Work to be completed: From the entries below, report only the number of lines that contain the word "computer".

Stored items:
________________________________________
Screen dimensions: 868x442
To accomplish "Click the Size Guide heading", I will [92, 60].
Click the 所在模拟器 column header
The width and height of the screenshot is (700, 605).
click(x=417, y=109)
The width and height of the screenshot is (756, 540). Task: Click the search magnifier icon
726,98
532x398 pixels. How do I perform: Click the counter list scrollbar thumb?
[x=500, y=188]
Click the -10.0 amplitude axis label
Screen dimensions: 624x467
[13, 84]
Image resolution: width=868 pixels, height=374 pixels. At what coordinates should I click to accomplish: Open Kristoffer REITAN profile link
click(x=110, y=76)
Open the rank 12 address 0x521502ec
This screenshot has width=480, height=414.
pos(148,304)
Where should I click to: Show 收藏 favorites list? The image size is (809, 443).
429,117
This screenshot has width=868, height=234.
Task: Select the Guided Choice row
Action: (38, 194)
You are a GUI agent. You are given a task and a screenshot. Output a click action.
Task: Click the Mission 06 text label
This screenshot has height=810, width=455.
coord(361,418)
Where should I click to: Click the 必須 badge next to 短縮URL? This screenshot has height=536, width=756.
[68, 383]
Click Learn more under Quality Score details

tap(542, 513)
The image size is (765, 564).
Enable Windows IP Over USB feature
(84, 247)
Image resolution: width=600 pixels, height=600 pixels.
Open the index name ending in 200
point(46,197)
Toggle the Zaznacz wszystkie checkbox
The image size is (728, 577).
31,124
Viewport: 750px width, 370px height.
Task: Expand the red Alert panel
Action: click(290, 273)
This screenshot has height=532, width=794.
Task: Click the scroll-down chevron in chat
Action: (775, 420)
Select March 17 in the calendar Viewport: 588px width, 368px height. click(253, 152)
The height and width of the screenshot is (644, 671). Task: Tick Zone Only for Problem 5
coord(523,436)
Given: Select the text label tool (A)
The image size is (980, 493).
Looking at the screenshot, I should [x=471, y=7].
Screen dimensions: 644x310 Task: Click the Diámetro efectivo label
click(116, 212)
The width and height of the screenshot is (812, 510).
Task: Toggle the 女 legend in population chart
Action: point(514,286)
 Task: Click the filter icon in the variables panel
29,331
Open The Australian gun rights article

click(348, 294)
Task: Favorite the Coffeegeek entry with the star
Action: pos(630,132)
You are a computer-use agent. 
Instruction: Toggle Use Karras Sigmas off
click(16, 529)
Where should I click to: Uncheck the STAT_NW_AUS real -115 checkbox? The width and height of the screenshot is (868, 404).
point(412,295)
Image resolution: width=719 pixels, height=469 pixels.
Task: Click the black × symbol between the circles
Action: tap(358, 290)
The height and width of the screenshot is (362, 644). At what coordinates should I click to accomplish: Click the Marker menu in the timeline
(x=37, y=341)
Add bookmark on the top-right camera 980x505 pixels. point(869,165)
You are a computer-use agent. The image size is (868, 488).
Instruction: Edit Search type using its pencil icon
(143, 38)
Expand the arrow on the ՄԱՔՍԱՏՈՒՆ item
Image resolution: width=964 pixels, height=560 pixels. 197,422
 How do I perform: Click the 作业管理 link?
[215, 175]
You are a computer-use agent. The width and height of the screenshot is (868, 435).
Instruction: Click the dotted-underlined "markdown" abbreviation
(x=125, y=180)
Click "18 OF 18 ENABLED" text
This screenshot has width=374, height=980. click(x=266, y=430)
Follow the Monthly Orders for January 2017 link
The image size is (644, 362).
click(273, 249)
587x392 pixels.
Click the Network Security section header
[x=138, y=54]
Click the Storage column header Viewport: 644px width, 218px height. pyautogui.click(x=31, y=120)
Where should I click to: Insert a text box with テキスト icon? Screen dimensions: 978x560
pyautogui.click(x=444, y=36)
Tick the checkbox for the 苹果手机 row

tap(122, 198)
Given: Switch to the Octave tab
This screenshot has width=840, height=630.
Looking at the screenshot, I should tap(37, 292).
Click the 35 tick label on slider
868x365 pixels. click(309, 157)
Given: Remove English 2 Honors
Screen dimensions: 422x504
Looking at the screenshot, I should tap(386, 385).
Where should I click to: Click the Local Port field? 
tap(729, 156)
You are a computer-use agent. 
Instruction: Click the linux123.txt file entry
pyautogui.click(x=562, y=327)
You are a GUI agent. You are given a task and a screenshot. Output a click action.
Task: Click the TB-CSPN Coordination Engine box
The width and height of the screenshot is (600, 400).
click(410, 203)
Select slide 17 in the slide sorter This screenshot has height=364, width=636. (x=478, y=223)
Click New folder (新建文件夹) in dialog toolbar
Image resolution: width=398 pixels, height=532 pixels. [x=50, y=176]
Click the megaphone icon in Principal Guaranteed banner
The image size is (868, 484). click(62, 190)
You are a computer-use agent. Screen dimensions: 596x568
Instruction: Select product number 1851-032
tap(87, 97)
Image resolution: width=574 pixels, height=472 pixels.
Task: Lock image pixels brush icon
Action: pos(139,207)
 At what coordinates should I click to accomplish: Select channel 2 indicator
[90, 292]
________________________________________
Worked solution: 5